Desafios e Conquistas de Joel Storck

Joel Storck, um homem de 58 anos, teve suas primeiras pistas sobre a atrofia muscular espinhal (AME) desde a infância, quando quedas frequentes começaram a preocupar sua família. No entanto, o diagnóstico correto demorou mais de duas décadas para ser identificado. Somente aos 26 anos, após uma série de diagnósticos equivocados, ele recebeu a confirmação de AME tipo 3.

Apesar das incertezas relacionadas à sua saúde, Joel construiu uma vida plena. Ele se casou há 35 anos e é pai de dois filhos, Mateus e Pedro, que nasceram em uma época em que a realização de exames genéticos não era comum. Surpreendentemente, ambos estão saudáveis e não possuem a doença.

O Impacto da Doença na Vida de Joel

A rotina familiar foi adaptada ao longo dos anos para atender às limitações físicas de Joel, que se tornaram mais evidentes com o passar do tempo.
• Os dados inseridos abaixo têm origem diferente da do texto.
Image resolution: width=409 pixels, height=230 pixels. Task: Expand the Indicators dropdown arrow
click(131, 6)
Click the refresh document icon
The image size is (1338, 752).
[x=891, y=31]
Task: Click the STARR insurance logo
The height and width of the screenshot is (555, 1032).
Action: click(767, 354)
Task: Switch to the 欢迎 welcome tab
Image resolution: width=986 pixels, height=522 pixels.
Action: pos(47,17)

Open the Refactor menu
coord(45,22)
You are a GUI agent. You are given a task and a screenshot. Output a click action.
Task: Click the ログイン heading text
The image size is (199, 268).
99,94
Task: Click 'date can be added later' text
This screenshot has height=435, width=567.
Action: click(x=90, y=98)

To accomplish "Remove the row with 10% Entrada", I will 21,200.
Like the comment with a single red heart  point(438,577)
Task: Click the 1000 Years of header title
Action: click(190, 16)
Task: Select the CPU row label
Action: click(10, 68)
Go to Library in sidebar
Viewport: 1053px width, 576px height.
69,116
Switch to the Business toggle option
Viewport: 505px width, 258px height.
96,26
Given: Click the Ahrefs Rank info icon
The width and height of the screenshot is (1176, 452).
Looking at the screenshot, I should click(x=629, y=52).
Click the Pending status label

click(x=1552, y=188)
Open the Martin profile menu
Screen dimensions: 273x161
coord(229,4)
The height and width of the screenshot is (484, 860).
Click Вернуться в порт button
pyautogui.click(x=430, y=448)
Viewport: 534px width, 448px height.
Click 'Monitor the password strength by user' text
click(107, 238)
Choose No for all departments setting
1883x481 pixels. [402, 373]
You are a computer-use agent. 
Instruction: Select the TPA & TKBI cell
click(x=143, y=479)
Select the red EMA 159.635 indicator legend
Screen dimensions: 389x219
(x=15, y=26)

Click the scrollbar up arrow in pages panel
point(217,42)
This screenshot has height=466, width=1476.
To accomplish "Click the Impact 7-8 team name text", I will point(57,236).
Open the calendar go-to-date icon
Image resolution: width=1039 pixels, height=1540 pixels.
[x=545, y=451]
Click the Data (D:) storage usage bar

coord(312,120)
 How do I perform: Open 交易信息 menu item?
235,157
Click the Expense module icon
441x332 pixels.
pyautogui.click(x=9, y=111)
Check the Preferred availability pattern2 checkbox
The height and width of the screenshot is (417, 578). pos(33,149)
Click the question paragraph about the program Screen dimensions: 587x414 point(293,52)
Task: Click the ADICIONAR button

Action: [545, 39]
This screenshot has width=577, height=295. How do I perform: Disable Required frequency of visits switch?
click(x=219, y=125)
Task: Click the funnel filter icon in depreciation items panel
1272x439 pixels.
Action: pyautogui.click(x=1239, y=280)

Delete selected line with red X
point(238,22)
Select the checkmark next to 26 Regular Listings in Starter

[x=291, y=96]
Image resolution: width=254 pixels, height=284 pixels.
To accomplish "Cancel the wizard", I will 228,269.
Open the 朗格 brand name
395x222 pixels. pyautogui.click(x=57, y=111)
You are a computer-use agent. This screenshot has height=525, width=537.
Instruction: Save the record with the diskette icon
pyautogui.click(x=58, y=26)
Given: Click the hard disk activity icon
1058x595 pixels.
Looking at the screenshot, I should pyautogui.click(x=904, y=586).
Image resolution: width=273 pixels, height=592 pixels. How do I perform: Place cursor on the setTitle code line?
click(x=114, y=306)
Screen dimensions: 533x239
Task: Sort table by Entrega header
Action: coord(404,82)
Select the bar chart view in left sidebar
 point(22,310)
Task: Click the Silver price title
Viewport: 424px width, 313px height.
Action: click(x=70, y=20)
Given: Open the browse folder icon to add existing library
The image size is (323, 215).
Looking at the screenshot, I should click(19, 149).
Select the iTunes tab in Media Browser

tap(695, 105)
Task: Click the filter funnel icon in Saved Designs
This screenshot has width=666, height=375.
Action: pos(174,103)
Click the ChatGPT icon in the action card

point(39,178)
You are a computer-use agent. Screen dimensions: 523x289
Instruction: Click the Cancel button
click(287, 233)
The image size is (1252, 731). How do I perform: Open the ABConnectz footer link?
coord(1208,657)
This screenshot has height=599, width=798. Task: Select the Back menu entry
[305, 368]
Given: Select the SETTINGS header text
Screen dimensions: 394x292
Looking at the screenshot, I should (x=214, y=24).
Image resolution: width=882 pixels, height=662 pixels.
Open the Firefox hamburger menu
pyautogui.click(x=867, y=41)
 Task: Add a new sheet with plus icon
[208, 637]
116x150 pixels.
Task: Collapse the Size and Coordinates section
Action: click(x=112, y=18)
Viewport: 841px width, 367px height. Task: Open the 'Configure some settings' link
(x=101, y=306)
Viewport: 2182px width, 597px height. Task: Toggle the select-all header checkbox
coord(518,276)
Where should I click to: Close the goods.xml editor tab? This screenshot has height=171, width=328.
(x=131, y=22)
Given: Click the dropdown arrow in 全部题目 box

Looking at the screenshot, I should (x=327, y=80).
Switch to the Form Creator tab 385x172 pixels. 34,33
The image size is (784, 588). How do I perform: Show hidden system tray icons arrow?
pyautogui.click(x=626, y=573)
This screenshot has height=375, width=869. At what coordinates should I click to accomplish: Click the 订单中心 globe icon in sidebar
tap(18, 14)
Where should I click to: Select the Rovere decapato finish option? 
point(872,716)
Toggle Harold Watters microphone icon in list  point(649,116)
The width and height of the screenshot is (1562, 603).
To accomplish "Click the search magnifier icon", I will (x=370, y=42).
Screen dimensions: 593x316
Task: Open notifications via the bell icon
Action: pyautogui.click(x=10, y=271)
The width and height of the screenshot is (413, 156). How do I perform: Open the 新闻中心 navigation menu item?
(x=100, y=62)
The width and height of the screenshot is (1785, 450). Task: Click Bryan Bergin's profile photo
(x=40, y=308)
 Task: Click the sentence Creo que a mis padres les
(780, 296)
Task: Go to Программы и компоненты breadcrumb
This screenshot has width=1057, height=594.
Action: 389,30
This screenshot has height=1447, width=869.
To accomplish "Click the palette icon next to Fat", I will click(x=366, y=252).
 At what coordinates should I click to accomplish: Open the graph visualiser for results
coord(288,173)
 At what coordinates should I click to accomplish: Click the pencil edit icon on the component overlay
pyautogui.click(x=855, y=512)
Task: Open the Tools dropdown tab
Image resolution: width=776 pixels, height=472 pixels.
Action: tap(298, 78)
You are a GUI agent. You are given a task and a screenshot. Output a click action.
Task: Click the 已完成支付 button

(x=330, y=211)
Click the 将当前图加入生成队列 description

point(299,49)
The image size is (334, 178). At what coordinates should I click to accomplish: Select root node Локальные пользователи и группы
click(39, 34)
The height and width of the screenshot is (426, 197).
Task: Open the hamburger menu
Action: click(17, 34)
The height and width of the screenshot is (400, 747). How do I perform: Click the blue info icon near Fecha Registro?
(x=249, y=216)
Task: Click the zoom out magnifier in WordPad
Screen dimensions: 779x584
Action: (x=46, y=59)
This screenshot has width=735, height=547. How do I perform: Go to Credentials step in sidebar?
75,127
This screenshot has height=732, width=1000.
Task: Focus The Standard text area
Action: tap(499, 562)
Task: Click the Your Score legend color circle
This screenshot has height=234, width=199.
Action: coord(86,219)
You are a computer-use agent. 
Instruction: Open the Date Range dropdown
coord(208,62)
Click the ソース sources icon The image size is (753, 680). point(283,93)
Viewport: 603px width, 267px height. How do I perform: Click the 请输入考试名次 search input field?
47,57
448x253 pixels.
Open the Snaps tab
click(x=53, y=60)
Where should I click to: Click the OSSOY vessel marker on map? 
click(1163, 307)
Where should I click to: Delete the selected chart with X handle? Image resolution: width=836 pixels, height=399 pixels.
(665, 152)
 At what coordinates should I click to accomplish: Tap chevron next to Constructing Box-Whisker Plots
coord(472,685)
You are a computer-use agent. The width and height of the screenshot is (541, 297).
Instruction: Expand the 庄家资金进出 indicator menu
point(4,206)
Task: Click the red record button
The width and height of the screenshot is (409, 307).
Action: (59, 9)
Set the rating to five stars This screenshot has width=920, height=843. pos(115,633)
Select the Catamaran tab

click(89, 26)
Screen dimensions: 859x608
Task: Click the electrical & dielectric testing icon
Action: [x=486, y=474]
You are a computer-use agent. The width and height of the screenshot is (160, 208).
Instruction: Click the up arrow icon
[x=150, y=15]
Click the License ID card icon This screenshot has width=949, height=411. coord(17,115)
Mesmo assim, ele manteve uma carreira ativa por várias décadas na área de análise e gestão de sistemas, além de ter concluído sua graduação em administração aos 42 anos.

Os primeiros sintomas da AME começaram a aparecer quando Joel tinha apenas cinco anos. Sem acesso a diagnósticos mais precisos, a condição foi inicialmente tratada como uma fraqueza comum. Somente após ser alertado por um professor de educação física aos sete anos é que sua família começou a buscar respostas mais concretas sobre sua condição.

Uma Jornada de Resiliência

Durante sua juventude, Joel recebeu um diagnóstico errôneo de distrofia de Becker, antes de finalmente receber a confirmação da AME em Porto Alegre, através de biópsia muscular e testes genéticos. Ele acredita que a chave para lidar com desafios é manter a mente ocupada e continuar a perseguir seus objetivos. “A AME é uma condição, mas não impede a realização dos seus projetos”, afirma.

Com o avanço da doença, Joel enfrentou dificuldades adicionais, como fraturas associadas à osteoporose, que o levaram a utilizar andador e, posteriormente, uma cadeira de rodas motorizada. Também lidou com episódios de depressão, mas encontrou na prática esportiva uma nova perspectiva. Ele começou a praticar esgrima em cadeira de rodas e atualmente se destaca na bocha adaptada, atividade que proporciona não apenas bem-estar físico, mas também uma nova organização em sua rotina.

A Importância do Diagnóstico Precoce

Joel tem defendido a relevância do diagnóstico precoce para a AME e outras doenças genéticas. Ele aconselha que quem deseja ter filhos ou tem histórico familiar de doenças deve buscar investigação médica. “O conhecimento pode permitir o início de um acompanhamento adequado desde cedo”, destaca.

Compreendendo a AME tipo 3

A AME é uma condição genética que resulta na perda progressiva de neurônios envolvidos no controle dos movimentos. Essa condição ocorre devido a uma alteração na produção da proteína SMN, que é essencial para a sobrevivência dessas células. No tipo 3, os sintomas costumam surgir após os primeiros anos de vida, afetando principalmente a musculatura das pernas e áreas próximas ao tronco, trazendo dificuldades como quedas frequentes e problemas para subir escadas ou levantar-se do chão. Embora a progressão da doença seja mais lenta do que em outras formas, pode levar à perda gradual da mobilidade. Um acompanhamento adequado com fisioterapia e outras intervenções de saúde é fundamental para a preservação da função motora ao longo dos anos.